You clearly have no clue about anything and should probably stop posting, kid.
>>
>>7970949

>Outer Space Treaty

Prevents nation-states from claiming resources.

It doesn't prevent private parties from doing so.
>>
>>7973622
Weight is absolutely critical in rockets. It takes about 15 lbs of fuel to put every lb or cargo into orbit. Possibly up to 20 lbs per lb in orbit.

So for every lb you cut out of the design you need 20 lbs less fuel, which means you need less fuel to move that fuel, which means you need even less fuel etc.

It basically snowballs. Tiny reductions in mass can cut the size of the rocket significantly. I know the game Kerbal Space Program isn't a simulator but it does demonstrate this point very well. It's amazing how increasing the weight of your vehicle you want to put in orbit by 10% results in you needing a much more powerful and larger first stage.
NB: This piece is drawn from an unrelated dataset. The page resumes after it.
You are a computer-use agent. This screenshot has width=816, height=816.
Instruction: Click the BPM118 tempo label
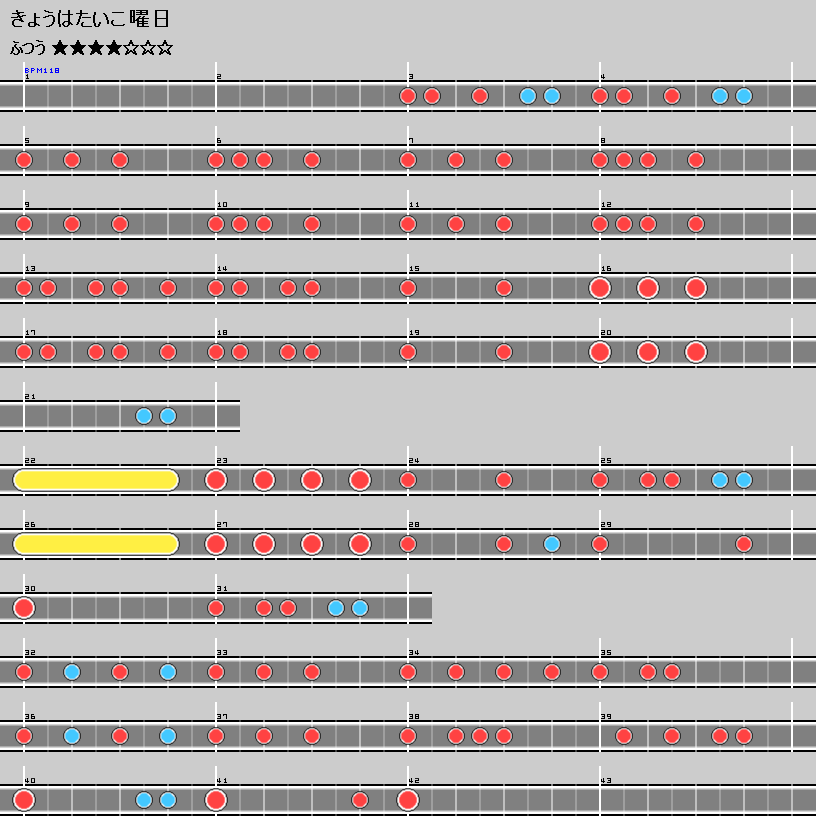pos(42,71)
Basically a rocket is trimmed down to the absolute minimum strength needed to get the job done.
>>
>>7977365
Then they will have to launch from international water while hiding their association with Netherlands, as the founder came from there as well as the university that officially support the launch.
And I don't think that Netherlands will be impassive when it will create international issues.
>>
>>7977642
Sounds like there may be some science involved in doing rocketry...
>>
>>7978765
it might even be called....rocket science?
>>
The thing is that these people will be a novelty. They'll be super popular and great water cooler talk the first few years. But then the exciting news starts getting more and more sparse.
By the time they reach old age, they'll be all but forgotten by the average person and then they'll die.
Threw their lives away for a meme
>>
It's not a suicide mission because it's never going to get off the ground in the first place.